Secure Digital Semantic Communications: Fundamentals, Challenges, and Opportunities
Weixuan Chen, Qianqian Yang, Yuanyuan Jia, Junyu Pan, Shuo Shao, Jincheng Dai, Meixia Tao, Ping Zhang
TL;DR
This work surveys security and privacy in digital semantic communication (SemCom), distinguishing it from analog SemCom by its finite-alphabet, packet-based transmission and explicit modulation. It catalogs a threat landscape that includes semantic leakage, manipulation, and knowledge-base/model vulnerabilities, then details unique digital-specific attacks on probabilistic and deterministic modulation as well as packet-/protocol-level exploits.
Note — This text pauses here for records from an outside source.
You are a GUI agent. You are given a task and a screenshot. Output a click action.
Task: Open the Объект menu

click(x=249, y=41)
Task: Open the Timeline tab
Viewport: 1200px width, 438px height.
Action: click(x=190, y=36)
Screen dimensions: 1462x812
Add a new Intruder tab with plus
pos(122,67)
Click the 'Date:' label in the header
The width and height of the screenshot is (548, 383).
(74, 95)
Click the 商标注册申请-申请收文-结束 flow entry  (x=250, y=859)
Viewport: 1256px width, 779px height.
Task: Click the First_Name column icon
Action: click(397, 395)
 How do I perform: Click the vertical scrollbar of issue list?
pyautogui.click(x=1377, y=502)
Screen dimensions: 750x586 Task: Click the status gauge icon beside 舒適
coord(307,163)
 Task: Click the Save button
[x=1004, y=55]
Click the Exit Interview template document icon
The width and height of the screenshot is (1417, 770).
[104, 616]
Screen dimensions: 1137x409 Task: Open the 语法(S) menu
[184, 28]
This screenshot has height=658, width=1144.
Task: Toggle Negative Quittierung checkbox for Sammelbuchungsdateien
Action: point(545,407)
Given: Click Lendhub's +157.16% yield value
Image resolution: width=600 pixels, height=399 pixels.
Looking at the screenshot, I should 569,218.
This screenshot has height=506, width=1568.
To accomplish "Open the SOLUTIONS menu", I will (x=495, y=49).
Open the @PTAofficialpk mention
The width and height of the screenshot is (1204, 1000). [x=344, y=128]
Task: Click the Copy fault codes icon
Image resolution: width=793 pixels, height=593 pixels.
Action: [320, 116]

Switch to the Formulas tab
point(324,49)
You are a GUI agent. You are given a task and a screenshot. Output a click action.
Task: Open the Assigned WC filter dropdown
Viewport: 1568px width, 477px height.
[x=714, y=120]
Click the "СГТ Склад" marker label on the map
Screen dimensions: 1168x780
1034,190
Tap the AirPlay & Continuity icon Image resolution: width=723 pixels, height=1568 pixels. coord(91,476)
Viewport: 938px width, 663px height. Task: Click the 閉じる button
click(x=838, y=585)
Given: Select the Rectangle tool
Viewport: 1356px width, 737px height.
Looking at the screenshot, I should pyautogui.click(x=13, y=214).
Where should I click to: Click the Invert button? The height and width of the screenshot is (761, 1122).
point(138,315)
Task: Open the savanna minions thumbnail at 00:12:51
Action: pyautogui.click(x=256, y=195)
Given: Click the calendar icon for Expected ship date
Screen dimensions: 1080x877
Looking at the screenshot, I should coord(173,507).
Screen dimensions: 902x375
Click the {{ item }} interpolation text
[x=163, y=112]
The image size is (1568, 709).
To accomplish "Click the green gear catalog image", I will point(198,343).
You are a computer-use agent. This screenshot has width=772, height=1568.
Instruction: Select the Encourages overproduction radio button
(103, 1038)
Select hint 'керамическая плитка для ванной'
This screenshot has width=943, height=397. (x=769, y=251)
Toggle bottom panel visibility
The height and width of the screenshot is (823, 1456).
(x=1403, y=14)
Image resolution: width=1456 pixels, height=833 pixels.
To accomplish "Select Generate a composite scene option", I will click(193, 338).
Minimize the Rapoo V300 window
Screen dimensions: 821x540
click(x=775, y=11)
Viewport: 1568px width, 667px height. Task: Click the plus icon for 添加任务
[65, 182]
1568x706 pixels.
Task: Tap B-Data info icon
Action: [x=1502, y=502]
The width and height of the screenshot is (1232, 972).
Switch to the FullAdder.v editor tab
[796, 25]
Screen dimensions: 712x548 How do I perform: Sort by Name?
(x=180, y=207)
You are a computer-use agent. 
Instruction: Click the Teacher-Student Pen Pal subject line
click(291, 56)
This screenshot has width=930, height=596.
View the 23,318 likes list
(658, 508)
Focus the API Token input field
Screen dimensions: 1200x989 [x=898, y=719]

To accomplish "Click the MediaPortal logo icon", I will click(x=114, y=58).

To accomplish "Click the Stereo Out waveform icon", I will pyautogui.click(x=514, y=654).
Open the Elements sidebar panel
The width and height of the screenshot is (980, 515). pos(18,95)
The paper reviews defense strategies across bit/symbol leakage, modulation-specific attacks, and protocol threats, and outlines open problems and research directions, such as security-centric evaluation metrics and cryptography-modulation co-design, to enable practical, secure deployment of digital SemCom. By integrating security considerations into the modulation and protocol layers, this work lays a foundation for trustworthy digital SemCom in future wireless networks with edge intelligence and immersive applications.
Abstract
Semantic communication (SemCom) has emerged as a promising paradigm for future wireless networks by prioritizing task-relevant meaning over raw data delivery, thereby reducing communication overhead and improving efficiency. However, shifting from bit-accurate transmission to task-oriented delivery introduces new security and privacy risks. These include semantic leakage, semantic manipulation, knowledge base vulnerabilities, model-related attacks, and threats to authenticity and availability. Most existing secure SemCom studies focus on analog SemCom, where semantic features are mapped to continuous channel inputs. In contrast, digital SemCom transmits semantic information through discrete bits or symbols within practical transceiver pipelines, offering stronger compatibility with realworld systems while exposing a distinct and underexplored attack surface. In particular, digital SemCom typically represents semantic information over a finite alphabet through explicit digital modulation, following two main routes: probabilistic modulation and deterministic modulation. These discrete mechanisms and practical transmission procedures introduce additional vulnerabilities affecting bit- or symbol-level semantic information, the modulation stage, and packet-based delivery and protocol operations. Motivated by these challenges and the lack of a systematic analysis of secure digital SemCom, this paper reviews SemCom fundamentals, clarifies the architectural differences between analog and digital SemCom and their security implications, organizes the threat landscape for digital SemCom, and discusses potential defenses. Finally, we outline open research directions toward secure and deployable digital SemCom systems.